Desfiles
ALICIA EN EL PAIS PRYOR / MELIA RECOLETA PLAZA
Mezcla de desfile e instalación que conectó, en pasadas poco convencionales, la planta baja y el primer piso del hotel Meliá Recoleta Plaza. Bien al estilo María Pryor. Arriba, un grupo de modelos, enfundadas en vestidos despampanantes y con makeup artístico, simulaban con movimientos suaves el encuentro a tomar el té de una escena de cuento. Este invierno, a tono con Tim Burton, la diseñadora se inspiró en el clásico Alicia en el País de las Maravillas para demostrar que Vestirse puede ser un juego ... Y de lo más divertido. Lo hizo con un criteriio más urbano y fácil de llevar que el que la identifica, pero siempre con detalles románticos y recursos artesanales muy de ella. Hay pantalones con volúmenes estratégicos en las piernas, que van con botas altas y chaquetas ceñidas en materiales nobles, vestidos con bolsillos importantes y asimetrías, y abrigos que reinterpretan la sastrería clásica. Sus materiales son el algodón, cuero, terciopelo, encaje y gasa; con una buena cantidad de modelos en negro total y unos pocos en color (blanco y colorado). Todo, en los percheros de la nueva casa María Pryor, en Libertad 1356, estrenada hace dos días.

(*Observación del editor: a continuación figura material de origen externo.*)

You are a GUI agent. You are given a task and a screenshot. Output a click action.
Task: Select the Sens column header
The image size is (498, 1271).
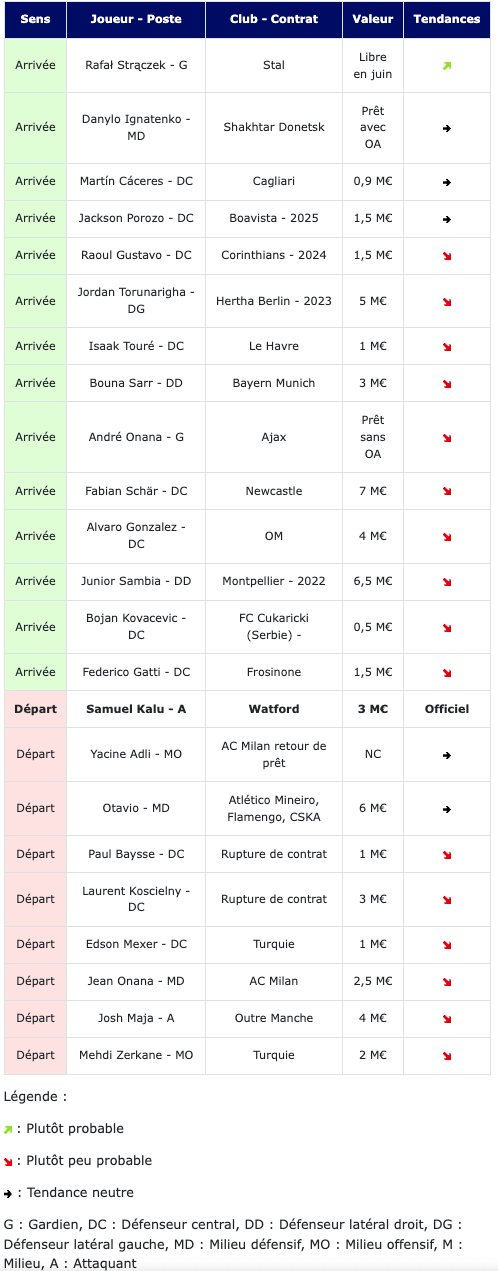(x=35, y=20)
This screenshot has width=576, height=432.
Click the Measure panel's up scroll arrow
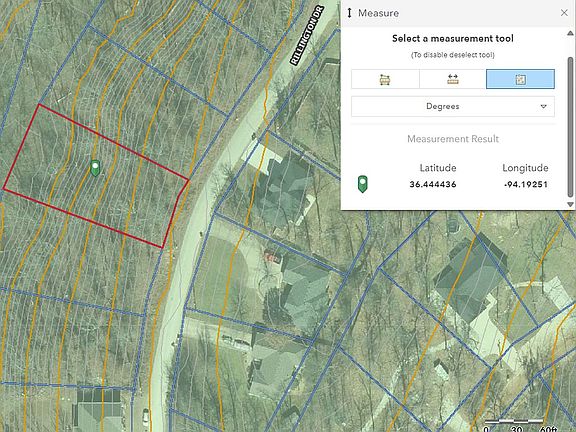pyautogui.click(x=570, y=33)
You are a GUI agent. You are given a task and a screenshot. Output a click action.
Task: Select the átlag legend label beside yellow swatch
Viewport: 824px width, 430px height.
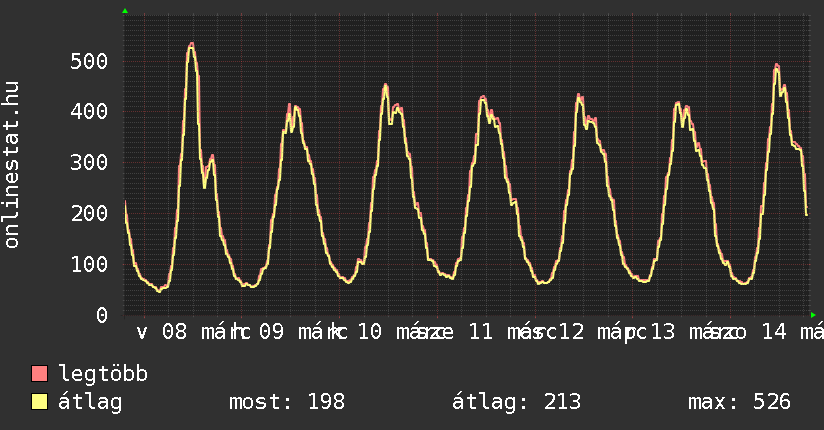click(x=90, y=402)
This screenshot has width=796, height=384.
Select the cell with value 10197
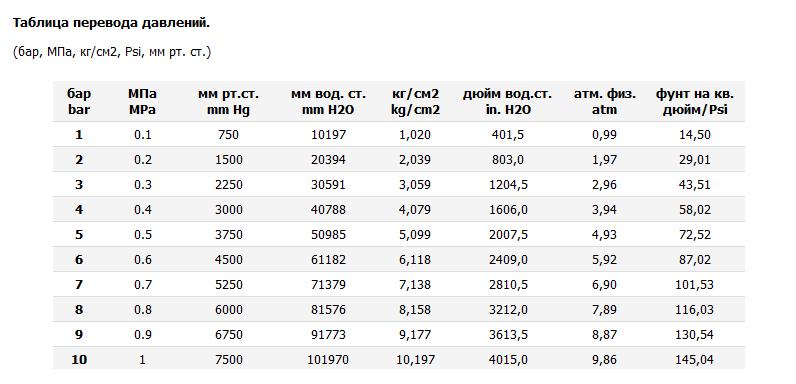[328, 135]
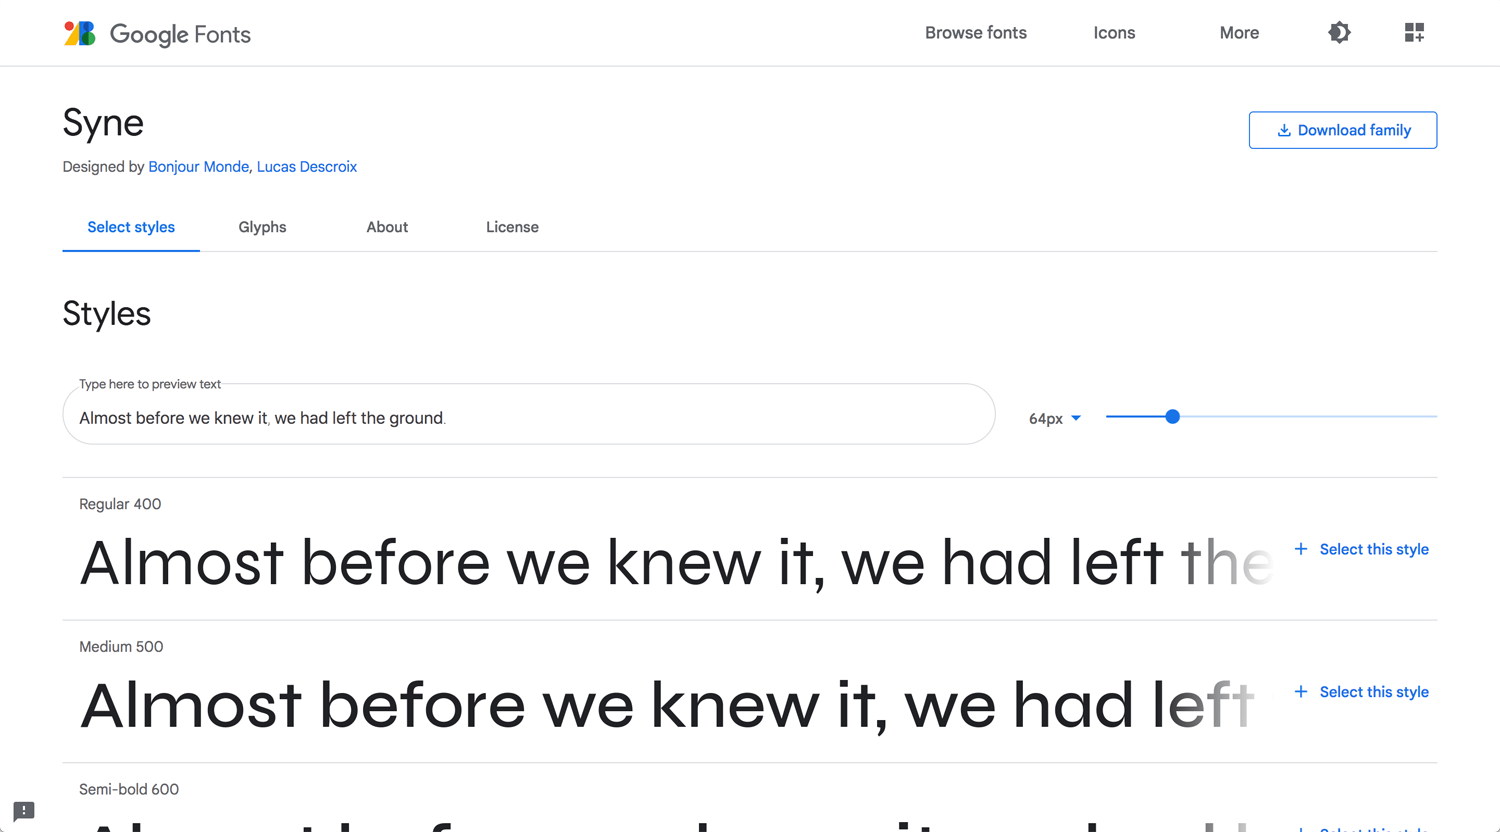The height and width of the screenshot is (832, 1500).
Task: Open Browse fonts page
Action: click(x=976, y=33)
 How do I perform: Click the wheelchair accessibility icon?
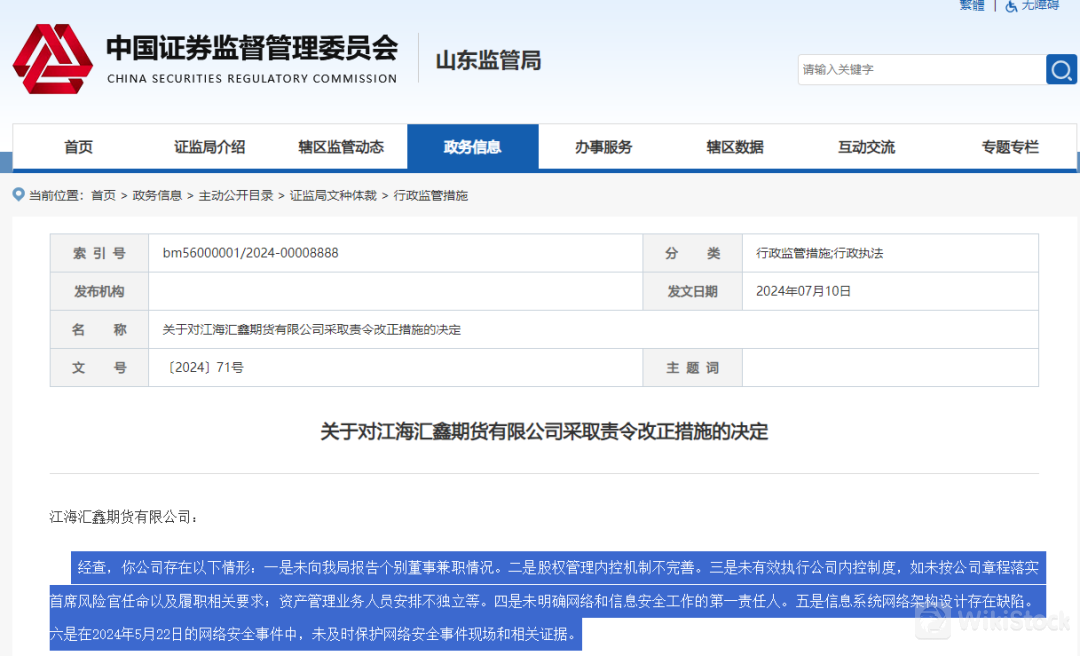[x=1011, y=6]
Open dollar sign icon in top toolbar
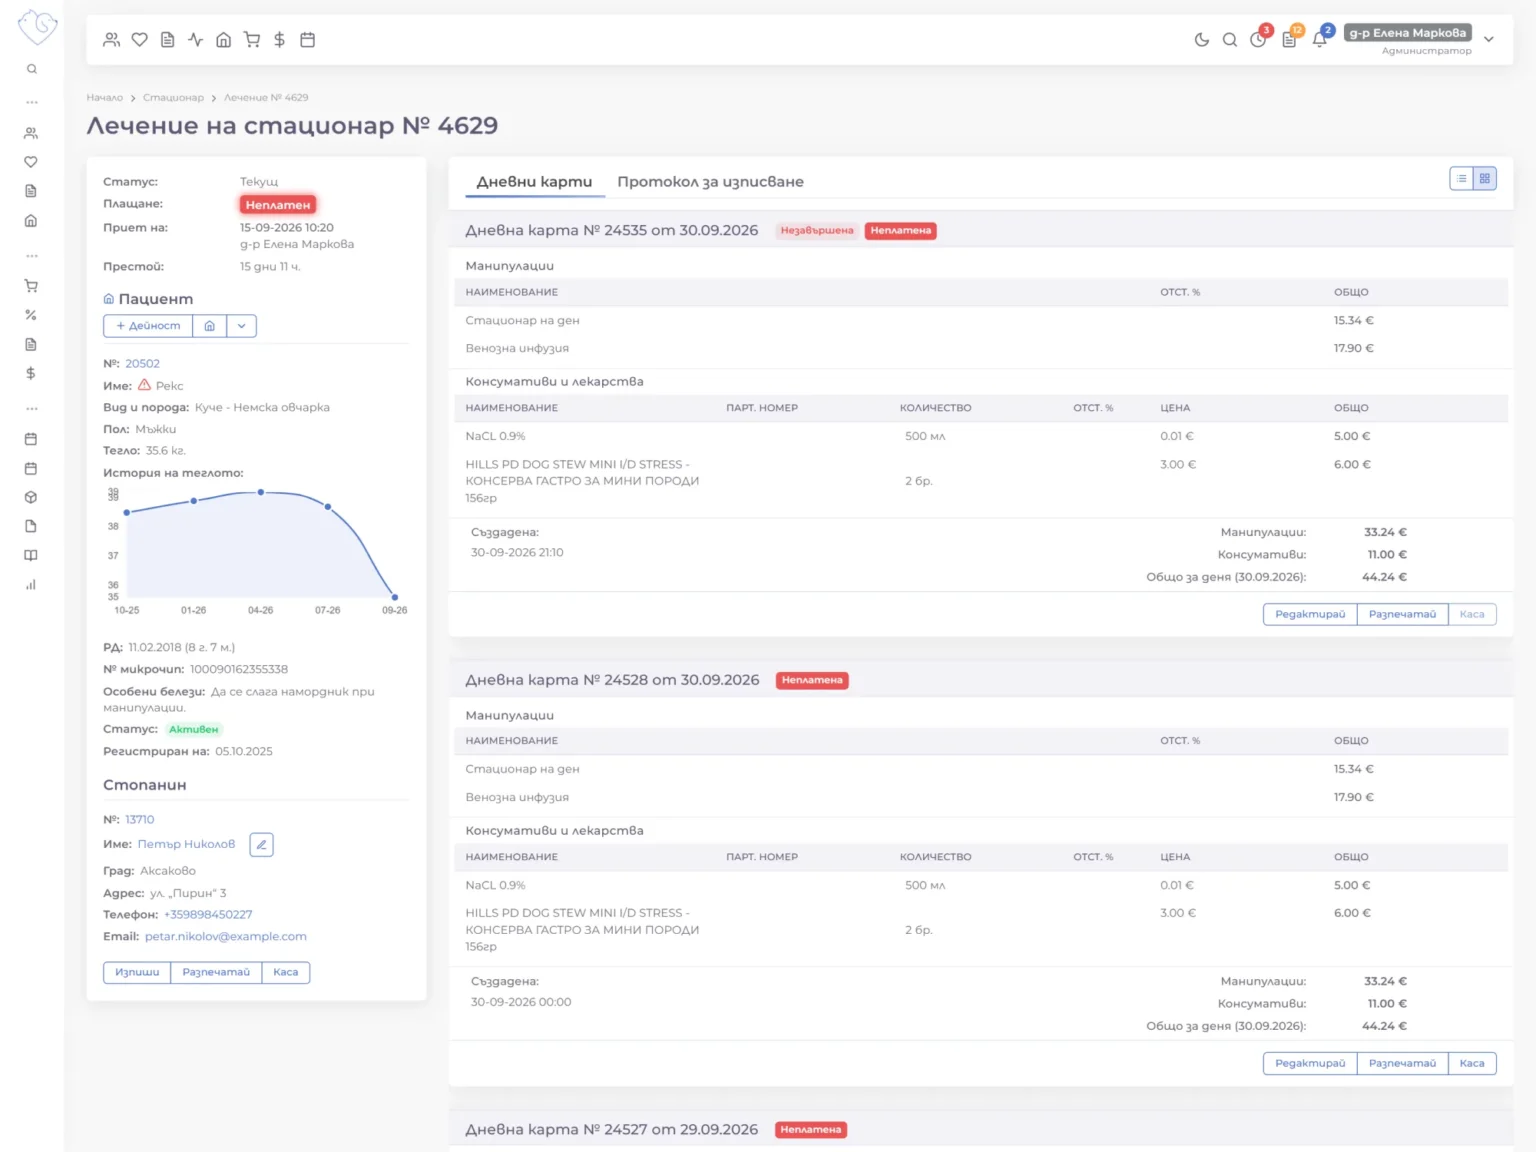The image size is (1536, 1152). coord(280,40)
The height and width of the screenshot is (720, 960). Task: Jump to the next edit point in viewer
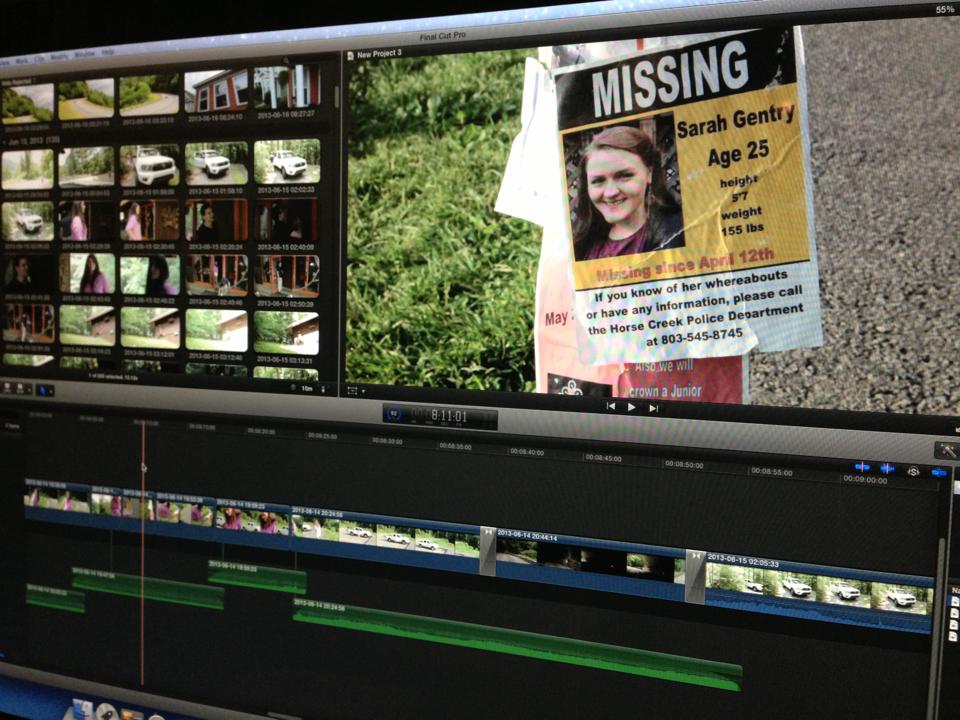tap(653, 408)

AÑOS 80 Y SASTRERIA CHIC / CAESAR PARK
A beneficio de ALPI, Susana Ortiz presentó su colección en el lounge del Caesar Park con un té desfile. A sala llena (no hubo lugar para ubicar una silla más), se sucedieron los sorteos de cuadros, joyas y carteras, y los comentarios entre sus clientas acerca del look de la más conocida de todas ellas, Cristina Fernández de Kirchner. Cuando el té estaba servido, comenzaron las primeras pasadas en blanco y negro, la alianza más elegante para camisas de cuellos altos, con aires victorianos, con pantalones con talle a la cintura o faldas lápiz. Los vestidos, negros y muy Jackie, rematados con volados a contratono en el cuello. Todo, en alianza con chaquetas y tapados de lana, lisos, a cuadros y en pied de poule, siempre en tonos sobrios. Es que su paleta invernal se basa en la dupla más clásica, además de gris, azul y verde. Si se trata de un cóctel, el encaje, favorito de la diseñadora, se enriquece con bordados sutiles, y es ahí donde también vale el colorado. Para mujeres que quieren verse impecables de la mañana a la noche, especialmente en el ámbito laboral, con detalles muy femeninos.